Full pass over the tensor: 16 store wavefronts + 16 read wavefronts. The data-volume floor. Nothing left on the table.

§ 06 · Why one bit matters

The shared thread bit n0

Why does the textbook n ⊕ m fall short here? Write it as a linear layout and its segment basis is {m0⊕n0, m1⊕n1, m2⊕n2, m3⊕n3} — and the first vector, m0⊕n0, lies inside span(B_Thr) = span{m0…m3, n0}. By the paper's Lemma 9.4 that is precisely a guaranteed extra wavefront on every read: two read threads that differ by exactly that vector land in different segments of the same bank.

The algorithm can never make this mistake, structurally: n0 sits in I, the intersection of both thread sets, so it is excluded from E and F and never gets XORed into anything. Only A-unique thread bits get paired with B-unique ones. Intuitively — the read assigns column parity to a thread bit, so a good swizzle must preserve column parity. Folding the row index into n's bits 1–4 instead of bits 0–3 does exactly that, and that one-bit shift is the entire distance between "much less" conflicts and none.
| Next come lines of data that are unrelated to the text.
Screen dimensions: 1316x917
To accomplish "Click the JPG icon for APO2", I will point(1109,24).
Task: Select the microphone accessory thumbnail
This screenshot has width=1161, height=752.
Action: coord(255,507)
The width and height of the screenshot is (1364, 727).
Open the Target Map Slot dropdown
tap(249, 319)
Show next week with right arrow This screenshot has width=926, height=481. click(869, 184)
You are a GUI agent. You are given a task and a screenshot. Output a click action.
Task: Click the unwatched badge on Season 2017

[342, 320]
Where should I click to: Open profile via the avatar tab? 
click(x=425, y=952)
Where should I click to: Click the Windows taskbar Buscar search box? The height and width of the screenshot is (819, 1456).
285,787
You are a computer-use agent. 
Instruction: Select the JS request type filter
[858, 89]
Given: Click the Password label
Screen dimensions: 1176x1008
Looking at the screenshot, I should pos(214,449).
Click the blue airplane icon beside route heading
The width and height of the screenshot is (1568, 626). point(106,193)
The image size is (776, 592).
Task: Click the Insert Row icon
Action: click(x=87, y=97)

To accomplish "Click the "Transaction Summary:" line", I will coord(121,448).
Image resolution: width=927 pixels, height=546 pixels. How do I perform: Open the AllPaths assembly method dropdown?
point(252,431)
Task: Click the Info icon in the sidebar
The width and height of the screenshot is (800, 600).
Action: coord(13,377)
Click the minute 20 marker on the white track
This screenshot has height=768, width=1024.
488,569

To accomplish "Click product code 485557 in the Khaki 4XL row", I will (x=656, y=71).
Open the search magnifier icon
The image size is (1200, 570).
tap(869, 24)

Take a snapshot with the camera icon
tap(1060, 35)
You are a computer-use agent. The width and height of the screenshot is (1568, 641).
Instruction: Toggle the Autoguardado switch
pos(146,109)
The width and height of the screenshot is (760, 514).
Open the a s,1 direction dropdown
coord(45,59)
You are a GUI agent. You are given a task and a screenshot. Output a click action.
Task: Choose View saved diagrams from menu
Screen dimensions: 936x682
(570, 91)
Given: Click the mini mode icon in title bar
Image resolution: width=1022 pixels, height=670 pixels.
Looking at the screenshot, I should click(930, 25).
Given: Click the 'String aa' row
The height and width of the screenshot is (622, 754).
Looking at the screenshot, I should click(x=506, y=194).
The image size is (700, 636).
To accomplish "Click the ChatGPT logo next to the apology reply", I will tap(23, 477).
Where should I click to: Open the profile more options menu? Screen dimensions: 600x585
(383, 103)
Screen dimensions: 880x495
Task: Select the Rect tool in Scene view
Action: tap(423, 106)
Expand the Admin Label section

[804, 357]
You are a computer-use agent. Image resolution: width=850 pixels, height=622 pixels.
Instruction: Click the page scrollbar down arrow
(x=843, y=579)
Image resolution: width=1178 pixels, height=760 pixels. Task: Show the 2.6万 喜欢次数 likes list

Shared-memory mapBank of (m, n)Store rowRead column pairFull pass
Unswizzlednconflict-free16-way16 + 256 wavefronts
XOR m  (classic)n ⊕ mconflict-free2-way16 + 32 wavefronts
XOR 2m  (algorithm)n ⊕ 2mconflict-freeconflict-free16 + 16 wavefronts

That is the quiet argument for doing layouts with linear algebra over F₂ rather than by pattern-matching: the classic swizzle is a fine shape of answer, but the optimal instance depends on both access patterns at once — and the algebra finds it mechanically, for any pair of layouts you hand it.